Can anyone provide any clues on how to use cuStreamWaitEvent to queue-up async operations?
I can’t seem to hold-back a kernel launch with it, either before or after my call to cuLaunchKernel, or in combination with cuEventRecord - given a CUstream, cuLaunchKernel launches the stream right away.
The docs are confusing:
cuStreamWaitEvent:
“The stream hStream will wait only for the completion of the most recent host call to cuEventRecord() on hEvent.”
VS
“If cuEventRecord() has not been called on hEvent, this call acts as if the record has already completed, and so is a functional no-op.”
So, it will wait until the most recent event but if there hasn’t been one it does nothing.
the kernel launch will wait for only the first instance of cuEventRecord, not both. Events are marked as already triggered if they are never recorded as a way to prevent deadlock.
StreamWaitEvent appears to queue a ‘wait for a specific event’ into a specific stream, and in this way allows me to create an execution-list, with kernel execution or memcopy dependencies (possibly with linear or tree flavours. loops?).
I’m using flags CU_EVENT_DISABLE_TIMING, CU_CTX_SCHED_BLOCKING_SYNC and CU_CTX_MAP_HOST. Are there others I should be aware of?
Anyone out there know if this approach will blow-up in my face sooner (I’m GTX285, compute 1.3)? (likely later of course, that goes without question…)

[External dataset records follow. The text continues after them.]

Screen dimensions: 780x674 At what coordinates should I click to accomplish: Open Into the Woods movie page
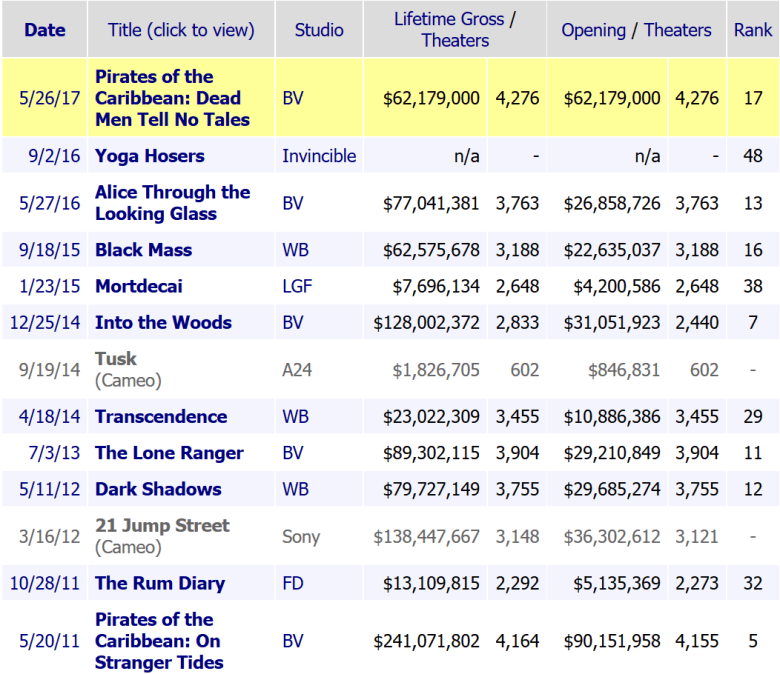click(x=163, y=323)
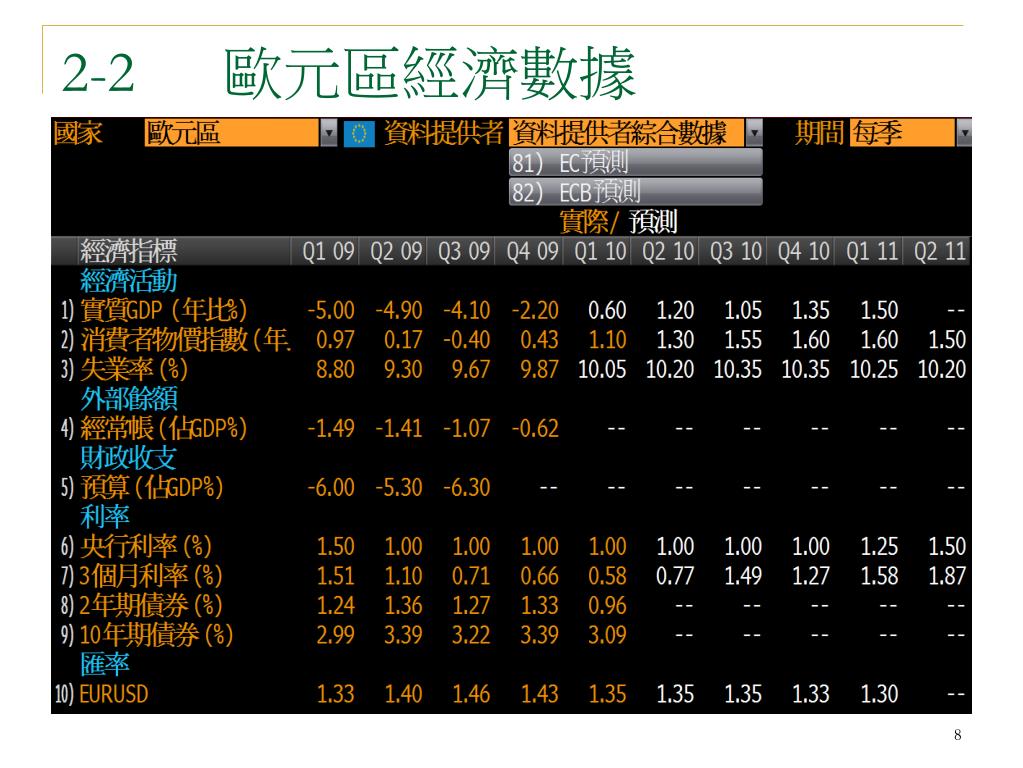Open the 10年期債券 (%) row

(512, 634)
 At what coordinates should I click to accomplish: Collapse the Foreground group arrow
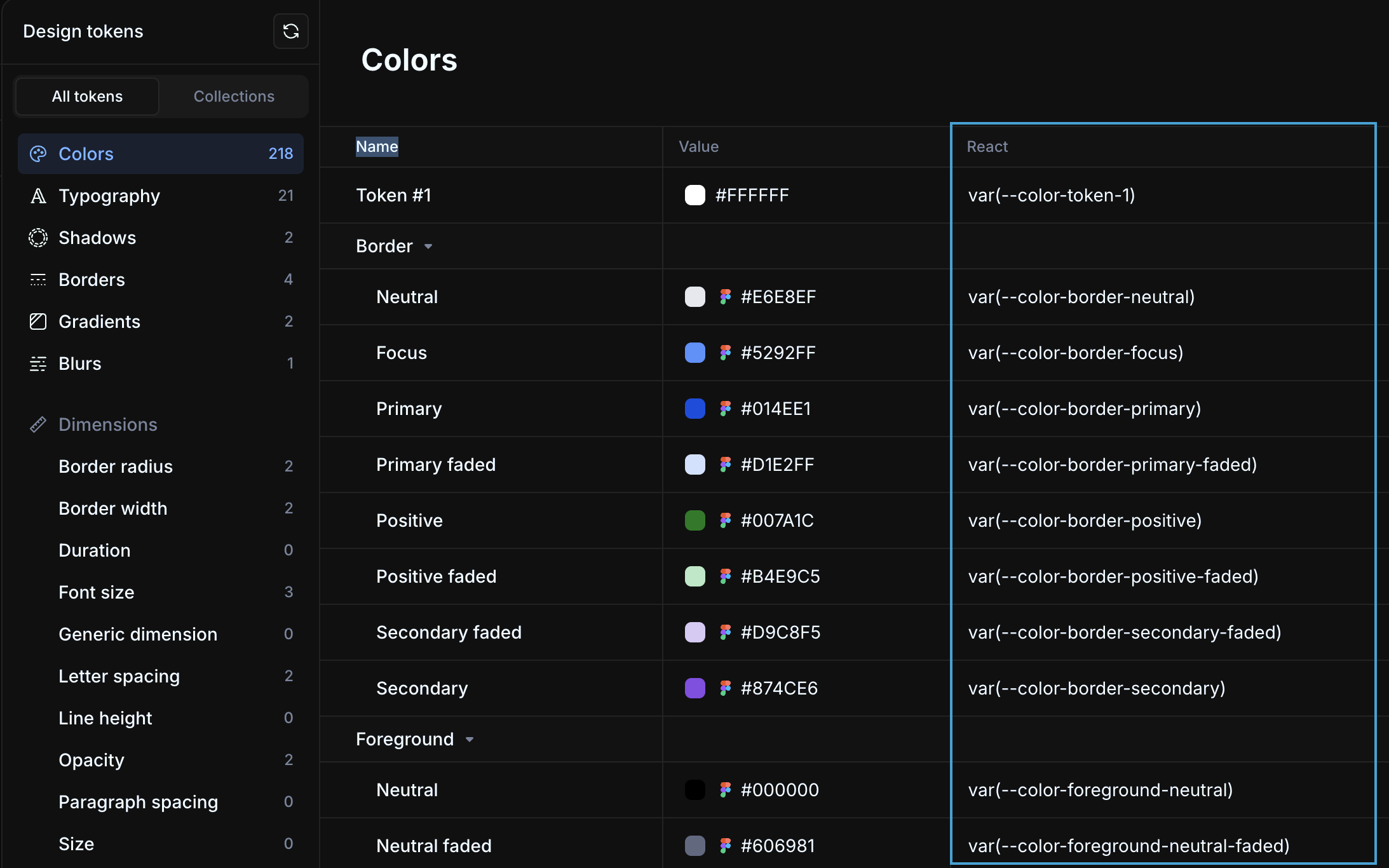click(470, 740)
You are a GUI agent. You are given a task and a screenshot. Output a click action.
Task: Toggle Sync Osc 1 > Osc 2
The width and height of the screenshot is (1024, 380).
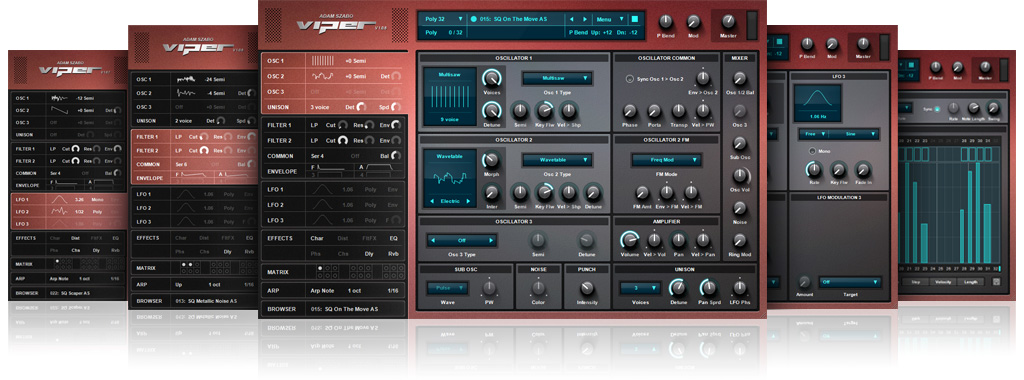click(x=630, y=79)
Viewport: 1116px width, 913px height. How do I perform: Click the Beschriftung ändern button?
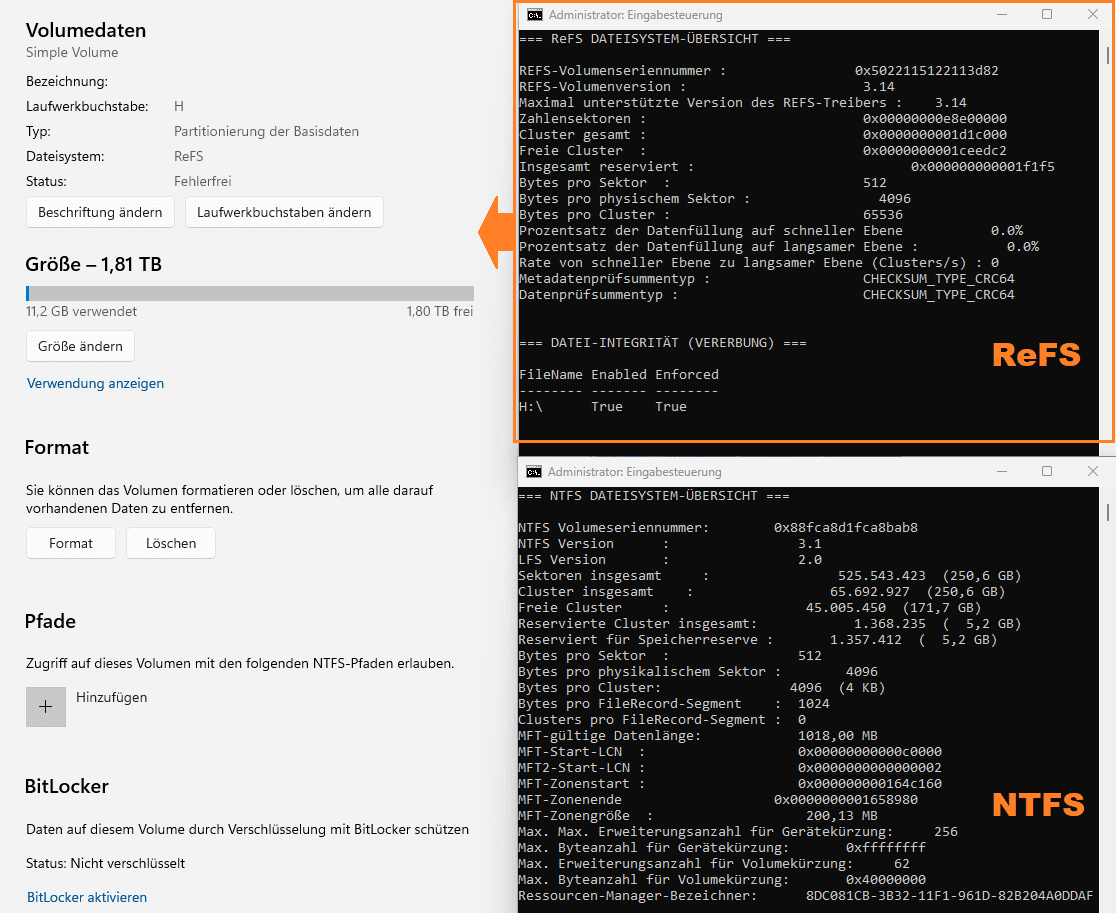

The problem in your second post is that you haven’t recorded the event before waiting on it. This causes cuStreamWaitEvent to be completed immediately, so it won’t block anything.
Why this is a good thing: Launching to the GPU is generally asynchronous, but it’s not guaranteed to be asynchronous. Eventually, you will fill up some queue somewhere and the driver will have to wait on the CPU for something to drain a bit before launching more work. If we allowed you to call cuStreamWaitEvent on an event before you recorded it, you could do something like
cuStreamWaitEvent(stream, event);
for (int i = 0; i < 1000000; i++) {
kernel<<<..., stream>>>(i); // eventually you won't be able to launch any more kernels, but no kernels can run
}
kernel2<<<..., stream2>>>(0); // you'll never reach here because you're stuck in the loop
cudaEventRecord(event, stream2); // deadlock!